Retirement Savings Plus Plan
Notes to Financial Statements
As of December 31, 2011 and 2010
The following brief description of the AGL Resources Inc. (the “Company”) Retirement Savings Plus Plan (the “RSP Plan”) is provided for general information purposes only. Participants should refer to the RSP Plan agreement for more complete information.
General
The RSP Plan was adopted effective January 1, 1986, to provide tax-deferred savings and matching employer contributions to eligible employees for their retirement. The RSP Plan is a defined contribution plan subject to the provisions of the Employee Retirement Income Security Act of 1974 (“ERISA”). Generally, all employees of participating employers age 21 or older who have completed 30 days of service with the Company are eligible to participate in the RSP Plan.
Administration
The RSP Plan is administered by the Administrative Committee (the “Committee”) which is appointed by the Company’s Board of Directors. The Committee has the sole discretion and authority to interpret the provisions of the RSP Plan, including determinations as to eligibility, amounts of benefits payable, and the resolution of all factual questions arising in connection with the administration of the RSP Plan.
The Committee is authorized to employ agents, as they may require, to carry out the provisions of the RSP Plan. The expenses of the RSP Plan consist of disbursements, transaction fees, and loan issuance and maintenance charges. These expenses are paid by the RSP Plan’s participants on a per transaction basis and are reflected as administrative expenses in the accompanying statement of changes in net assets available for benefits. In addition, disbursements are made at the Committee’s request.

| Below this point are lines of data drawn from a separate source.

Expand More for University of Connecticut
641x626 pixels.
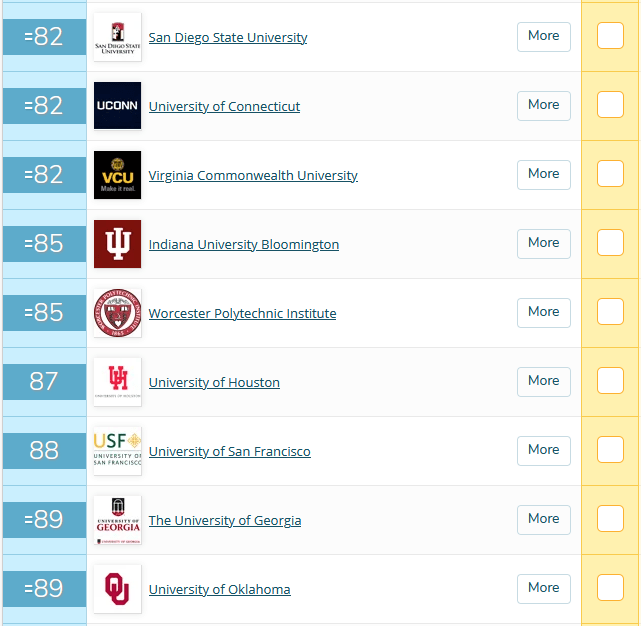tap(544, 105)
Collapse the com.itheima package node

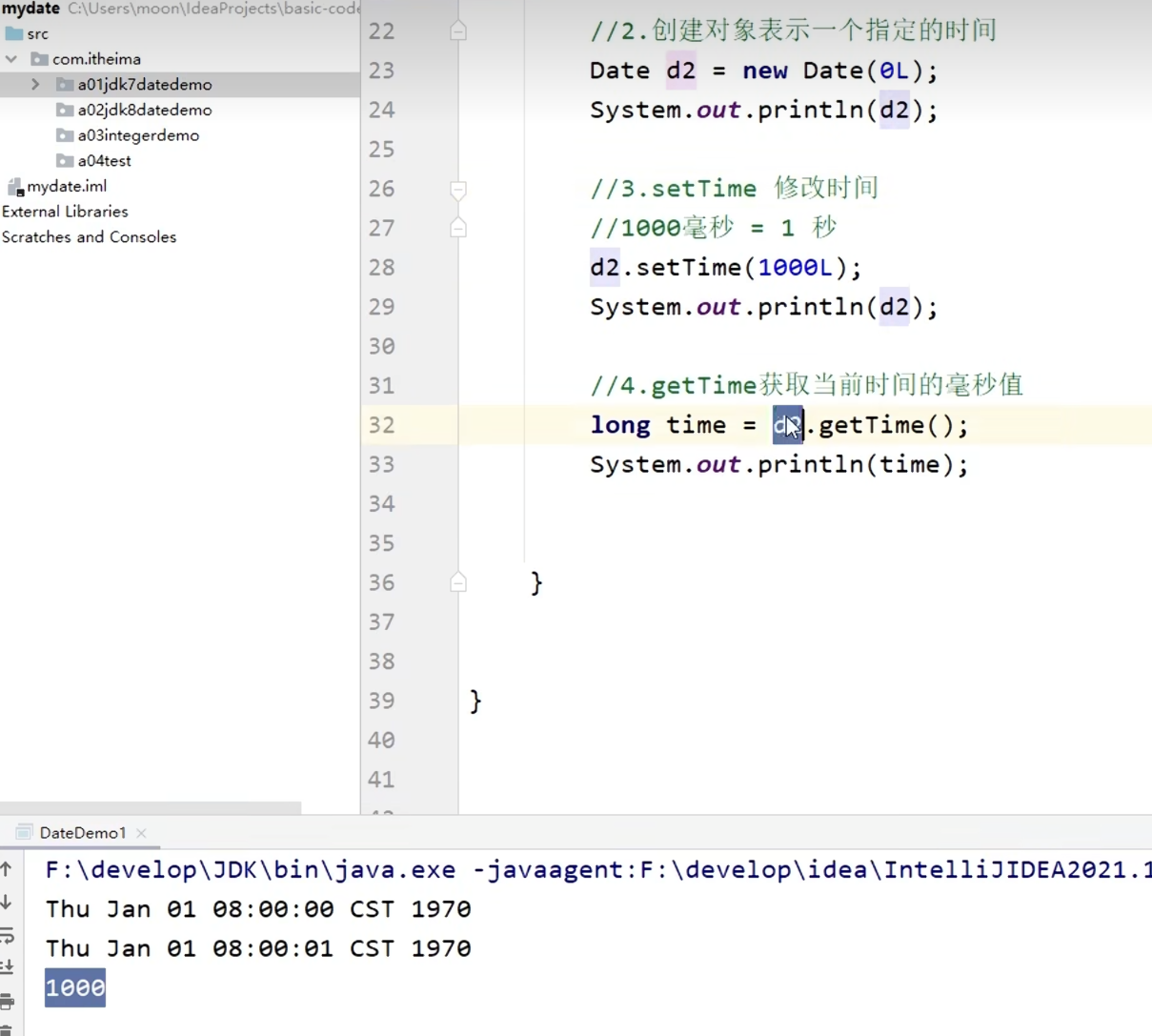(11, 59)
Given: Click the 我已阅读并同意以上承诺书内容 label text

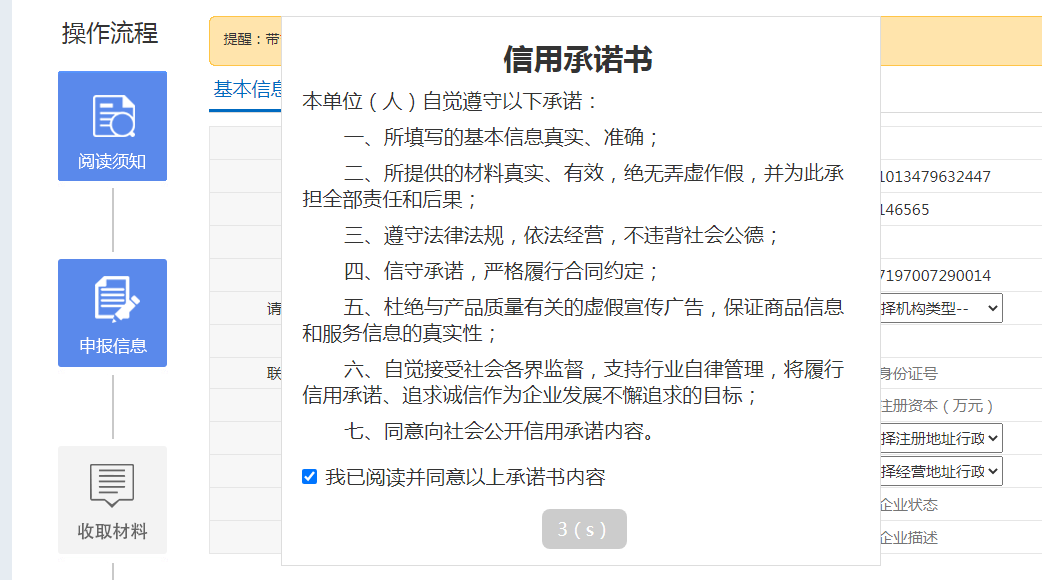Looking at the screenshot, I should click(465, 477).
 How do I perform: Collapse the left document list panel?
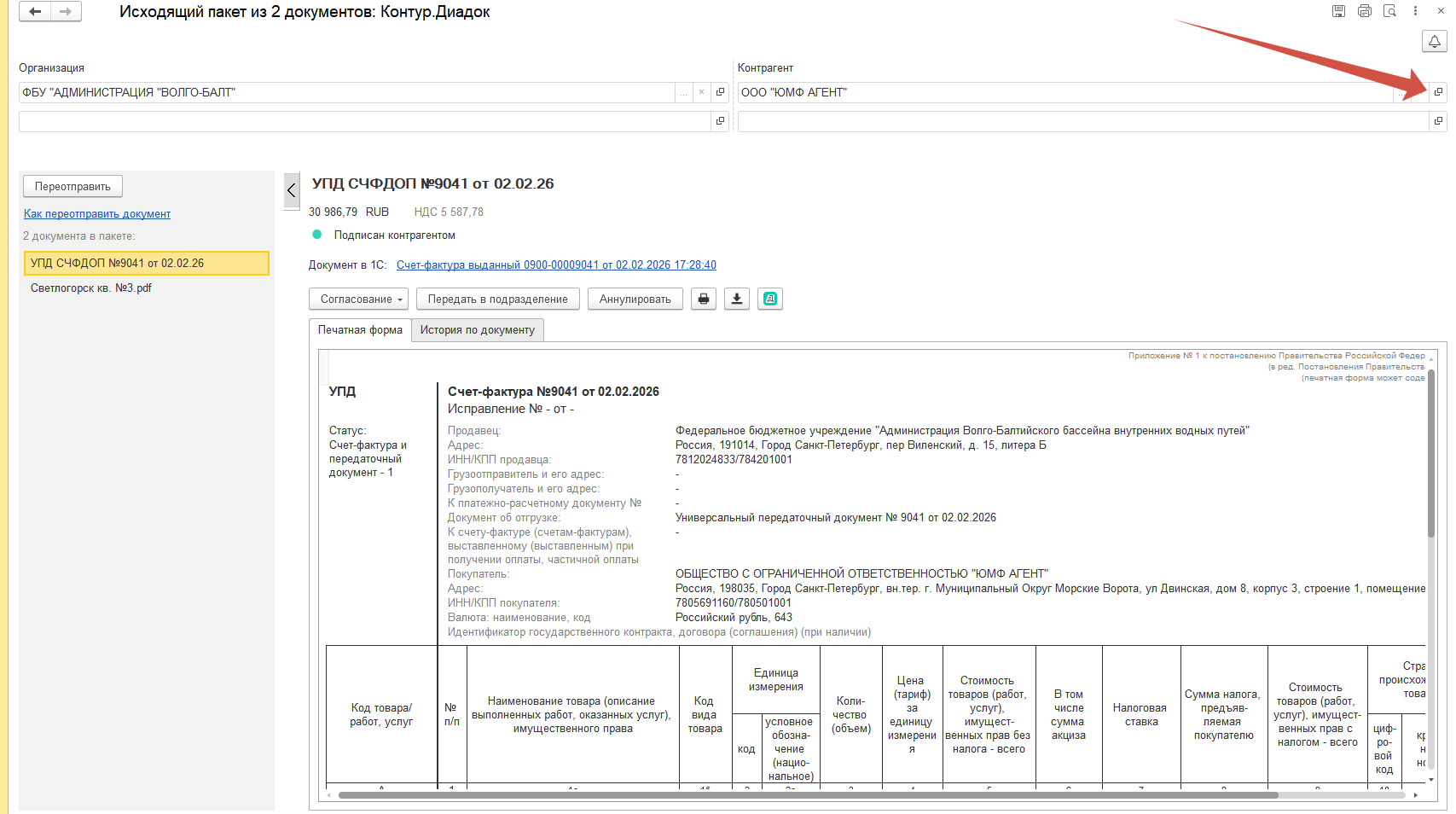point(292,190)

Since February 1, 2007, the Committee has engaged a trustee, Bank of America, N.A. (“Trustee”), to maintain a trust under which contributions to the RSP Plan are invested in various investment funds and the Company’s common stock. Since January 11, 2008, Merrill Lynch, Pierce, Fenner & Smith, Inc. Retirement Group has served in the role of record keeper for the RSP Plan. Since January 15, 2008, Merrill Lynch, Pierce, Fenner & Smith, Inc. Retirement Group has also served in the role of custodian for the RSP Plan.
Contributions
Employee Contributions
Participants may contribute up to 50% of compensation (as defined in the RSP Plan document) on a before tax basis. A participant also may contribute up to 10% of compensation on an after tax basis. The amount a participant elects to contribute will be withheld from his or her compensation through payroll deductions, and such contributions will be transferred by the Company to the Trustee of the RSP Plan at each payroll period and will be credited to the participant’s account as soon as administratively practicable after such transfer. Participants who will attain age 50 before the end of the Plan year are eligible to make additional catch-up contributions. Participants may also contribute amounts representing distributions from other qualified defined benefit or defined contribution plans.

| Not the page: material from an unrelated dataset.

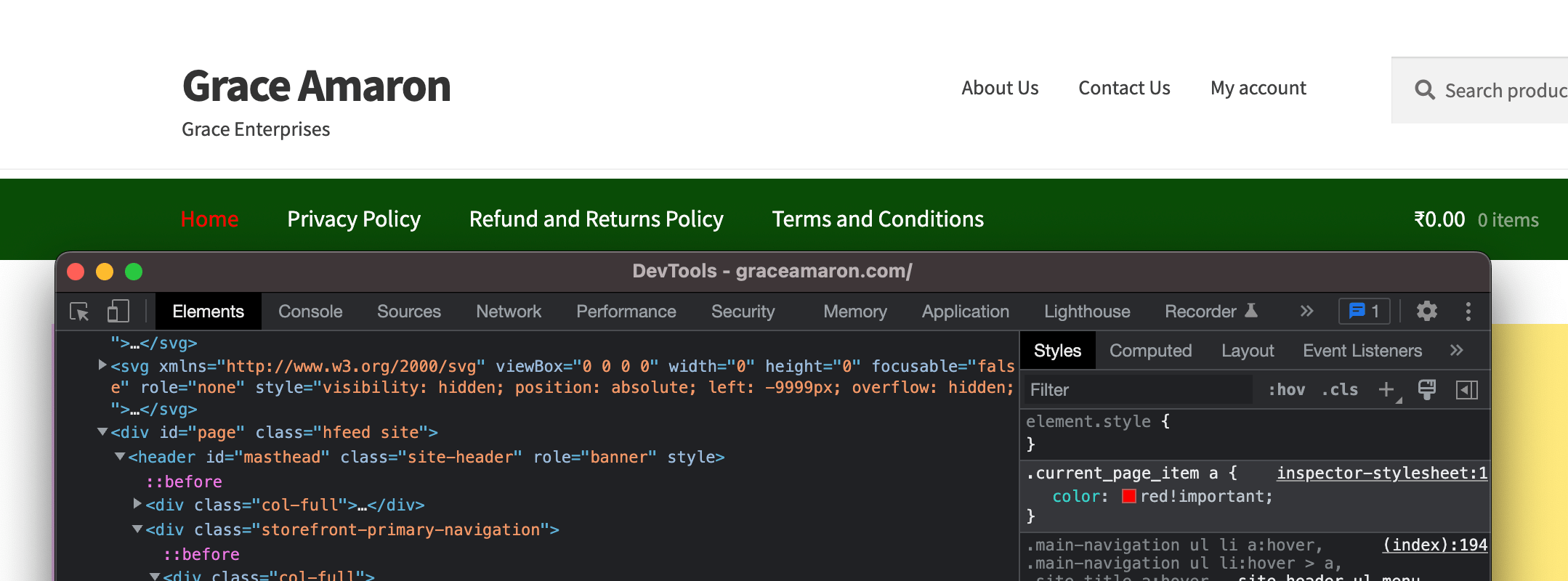Click the site search magnifier icon
Image resolution: width=1568 pixels, height=581 pixels.
tap(1424, 90)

Maximum contributions cannot exceed limits as set forth in the Internal Revenue Code (“IRC”). The RSP Plan currently offers twenty mutual funds, two common/collective trusts and the Company’s common stock as investment options for participants.

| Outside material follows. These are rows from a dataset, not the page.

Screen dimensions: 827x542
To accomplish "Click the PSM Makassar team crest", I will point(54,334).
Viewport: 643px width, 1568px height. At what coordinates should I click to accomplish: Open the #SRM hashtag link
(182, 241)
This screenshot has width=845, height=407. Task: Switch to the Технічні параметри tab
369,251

Company Matching Contributions
Generally, on behalf of each participant who makes before tax contributions, the Company will make a matching contribution each payroll period. Except as noted below, the matching contribution will be equal to 65% of the participant’s before tax contributions; provided that the matching contribution will apply only to before tax contributions which are up to 8% of the participant’s compensation. If a participant reached age 50 on or before July 1, 2000 and was an active participant in the Company’s defined benefit pension plan on that date, matching contributions will only be made up to 6% of the participant’s compensation until December 31, 2010, after which time the Company will match up to the first 8% of the participant’s total compensation.
Forfeited Accounts
Any forfeited amounts, resulting from employees terminating prior to completion of the vesting period, may be used to reduce future Company contributions or may be applied to RSP Plan expenses incurred with respect to administering the RSP Plan. At December 31, 2011 and 2010, forfeited non-vested accounts totaled $184,258 and $133,023, respectively. In 2011 and 2010, the RSP Plan did not use any of the forfeited nonvested account balances to decrease Company contributions. In 2011 and 2010, the RSP Plan applied $0 and $30,914, respectively, to RSP Plan expenses.
Participant Accounts
Each participant’s account is credited with the participant’s contributions and allocations of (a) the Company’s contribution and (b) RSP Plan earnings. Allocations are based on participant earnings or account balances, as defined. A participant is entitled to the benefits that can be provided from the participant’s vested account.
Vesting
All amounts are allocated to a participant’s before tax and after tax contributions account and rollover contribution account. A participant’s contribution is vested immediately. A participant’s matching contributions account is vested upon occurrence of any one of the following:
·
|
Attainment of age 65 while employed by the Company;
|
·
|
Death while employed by the Company;
|
·
|
Permanent disablement while employed by the Company; or
|
·
|
Completion of three years of vesting service.
|
Partial vesting occurs during the three years of vesting service as follows:
|
|
Percentage
|
|
|
|
Vested of
|
|
Years of Vesting Service
|
|
Matching
|
|
Completed by Employee
|
|
Contributions
|
|
|
|
|
|
Less than 1 year
|
|
|
0 |
% |
1 year
|
|
|
50 |
% |
2 years
|
|
|
75 |
% |
3 years
|
|
|
100 |
% |
Participants must complete no less than 1,000 hours of service during the RSP Plan year before a year of vesting service is granted.
Withdrawals
A participant’s after tax contributions may be withdrawn upon written request or upon a participant’s authorization on the Voice Response Unit or the website of the RSP Plan administrator. Participants also may be eligible for hardship withdrawals from their before tax contributions (but not the earnings on those contributions earned after 1988) if they meet certain “immediate and heavy financial need” hardship requirements. An additional 10% income tax generally will be imposed on the taxable portion of the withdrawal unless the participant has reached age 59½ (or has satisfied certain other criteria established in the Internal Revenue Code (“IRC”) at the time of withdrawal). Additionally, participants greater than age 59½ are permitted to take a distribution from the RSP Plan without an early withdrawal penalty.
Distribution of Benefits
The RSP Plan provides that distribution of benefits may be made as soon as practicable after an employee’s death, disability, or separation from service. If the distribution is $1,000 or less, the Committee may make an immediate distribution without the consent of the participant. Otherwise, a participant may delay the distribution of his or her account until 60 days after the end of the RSP Plan year following the latest of (i) the year in which the participant reaches age 70½, (ii) the year in which the participant retires, (iii) the year in which the participant reaches 10 years of participation, or (iv) the year in which the participant actually incurs severance from employment.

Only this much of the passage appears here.